* TASK STATEMENT: Write the listing out again, exactly as it reads below.

★ ★ ★ ★ ★

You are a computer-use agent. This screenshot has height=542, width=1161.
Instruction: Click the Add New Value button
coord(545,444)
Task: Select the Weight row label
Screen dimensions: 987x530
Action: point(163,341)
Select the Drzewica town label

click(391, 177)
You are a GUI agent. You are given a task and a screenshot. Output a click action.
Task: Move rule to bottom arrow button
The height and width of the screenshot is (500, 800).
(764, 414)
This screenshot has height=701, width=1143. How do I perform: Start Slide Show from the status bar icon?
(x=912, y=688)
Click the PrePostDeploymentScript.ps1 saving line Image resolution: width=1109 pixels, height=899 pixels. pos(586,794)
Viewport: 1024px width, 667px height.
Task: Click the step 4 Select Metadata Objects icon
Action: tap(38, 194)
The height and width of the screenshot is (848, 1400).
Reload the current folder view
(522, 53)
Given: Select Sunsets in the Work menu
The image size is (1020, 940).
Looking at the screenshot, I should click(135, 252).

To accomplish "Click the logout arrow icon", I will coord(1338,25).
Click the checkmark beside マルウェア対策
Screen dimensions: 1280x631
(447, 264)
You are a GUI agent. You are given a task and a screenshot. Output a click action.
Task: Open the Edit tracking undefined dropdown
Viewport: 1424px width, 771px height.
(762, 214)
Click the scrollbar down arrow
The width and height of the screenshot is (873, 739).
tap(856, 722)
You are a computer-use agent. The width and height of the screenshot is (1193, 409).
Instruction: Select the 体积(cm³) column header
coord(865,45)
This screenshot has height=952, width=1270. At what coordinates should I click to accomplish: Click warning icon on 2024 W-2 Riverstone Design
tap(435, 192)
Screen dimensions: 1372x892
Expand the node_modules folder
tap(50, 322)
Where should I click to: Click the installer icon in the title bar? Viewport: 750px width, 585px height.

★ ★ ★ ★ ★

* RESULT BELOW:
You are a computer-use agent. This screenshot has height=542, width=1161.
Instruction: Click the Add New Value button
coord(545,444)
Task: Select the Weight row label
Screen dimensions: 987x530
Action: point(163,341)
Select the Drzewica town label

click(391, 177)
You are a GUI agent. You are given a task and a screenshot. Output a click action.
Task: Move rule to bottom arrow button
The height and width of the screenshot is (500, 800).
(764, 414)
This screenshot has height=701, width=1143. How do I perform: Start Slide Show from the status bar icon?
(x=912, y=688)
Click the PrePostDeploymentScript.ps1 saving line Image resolution: width=1109 pixels, height=899 pixels. pos(586,794)
Viewport: 1024px width, 667px height.
Task: Click the step 4 Select Metadata Objects icon
Action: tap(38, 194)
The height and width of the screenshot is (848, 1400).
Reload the current folder view
(522, 53)
Given: Select Sunsets in the Work menu
The image size is (1020, 940).
Looking at the screenshot, I should click(135, 252).

To accomplish "Click the logout arrow icon", I will coord(1338,25).
Click the checkmark beside マルウェア対策
Screen dimensions: 1280x631
(447, 264)
You are a GUI agent. You are given a task and a screenshot. Output a click action.
Task: Open the Edit tracking undefined dropdown
Viewport: 1424px width, 771px height.
(762, 214)
Click the scrollbar down arrow
The width and height of the screenshot is (873, 739).
tap(856, 722)
You are a computer-use agent. The width and height of the screenshot is (1193, 409).
Instruction: Select the 体积(cm³) column header
coord(865,45)
This screenshot has height=952, width=1270. At what coordinates should I click to accomplish: Click warning icon on 2024 W-2 Riverstone Design
tap(435, 192)
Screen dimensions: 1372x892
Expand the node_modules folder
tap(50, 322)
Where should I click to: Click the installer icon in the title bar? Viewport: 750px width, 585px height.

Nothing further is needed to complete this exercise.